If you find an error or believe an incident is mischaracterized, contact us. We treat corrections seriously and document them in our errata log.
What This Tracker Is For
For researchers: A verified, scored, machine-readable dataset of LLM production incidents to support academic work. Licensed CC BY 4.0. Cite as: Axis Intelligence Research, “LLM Production Incident Tracker,” 2026.
For policymakers: Aggregate findings useful for AI Act implementation, NIST RMF refinement, and sectoral regulation. The detection-failure distribution is particularly relevant to mandatory incident-reporting design.
For deployers and security teams: Each incident is tagged with a defensive lesson. The “Mitigations” column in the database gives starting points for organizations assessing their own monitoring posture.

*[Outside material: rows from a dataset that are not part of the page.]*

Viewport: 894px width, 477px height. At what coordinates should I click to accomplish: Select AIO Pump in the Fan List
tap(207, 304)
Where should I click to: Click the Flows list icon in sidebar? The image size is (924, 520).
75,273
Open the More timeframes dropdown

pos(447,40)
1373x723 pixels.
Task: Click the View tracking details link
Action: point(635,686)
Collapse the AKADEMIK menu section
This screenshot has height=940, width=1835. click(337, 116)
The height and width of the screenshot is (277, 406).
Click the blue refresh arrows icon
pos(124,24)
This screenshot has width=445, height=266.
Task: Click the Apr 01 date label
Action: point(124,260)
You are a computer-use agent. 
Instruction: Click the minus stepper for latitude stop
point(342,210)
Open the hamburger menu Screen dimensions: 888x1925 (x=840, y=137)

For journalists: Verified incidents with full source documentation. The 23 incidents flagged notable=true are vetted for citation.
For vendors: We share findings affecting your products before publication. Disclosure relationships are listed in the methodology document.
How This Tracker Relates to Our Other Research
This tracker is one of three connected research products at Axis Intelligence:
- AI Model Vulnerability Tracker — vulnerabilities reproduced in our lab. Offensive lens.
- LLM Production Incident Tracker — incidents observed in real production deployments. Defensive / observational lens.
- AI Model Compliance Scorecard — public assessment of how each frontier model documents its compliance with major regulations. Governance lens.
The three together are designed to give security teams, policymakers, and researchers a coherent view of LLM risk: what can go wrong (vulnerabilities), what has gone wrong (incidents), and how vendors are positioning against the regulatory environment (compliance).
Update Schedule
- Weekly: New verified incidents added to the database. Per-category statistics updated.
- Monthly: Aggregate analysis refreshed. PISS distribution recomputed.
- Quarterly: Trend analysis, sector deep-dives, methodology review.
- Annual: Full annual report. PISS rubric review based on community feedback.
Data Access
- Incident database (CSV): incident-database.csv
- Methodology document: incident-methodology
- PISS scoring rubric: included in methodology document
- AIID cross-reference: column in the database links each incident to its AIID ID where applicable
The dataset is published under Creative Commons Attribution 4.0 (CC BY 4.0). The PISS rubric is published under the same license. We encourage other researchers to adopt and refine it.
To submit an incident for inclusion, suggest a methodology improvement, or report an error: research@axis-intelligence.com.
Axis Intelligence Research has no commercial relationship with any of the model vendors or deployers covered in this report. Coverage decisions are made independently. We pay for API access at standard published rates.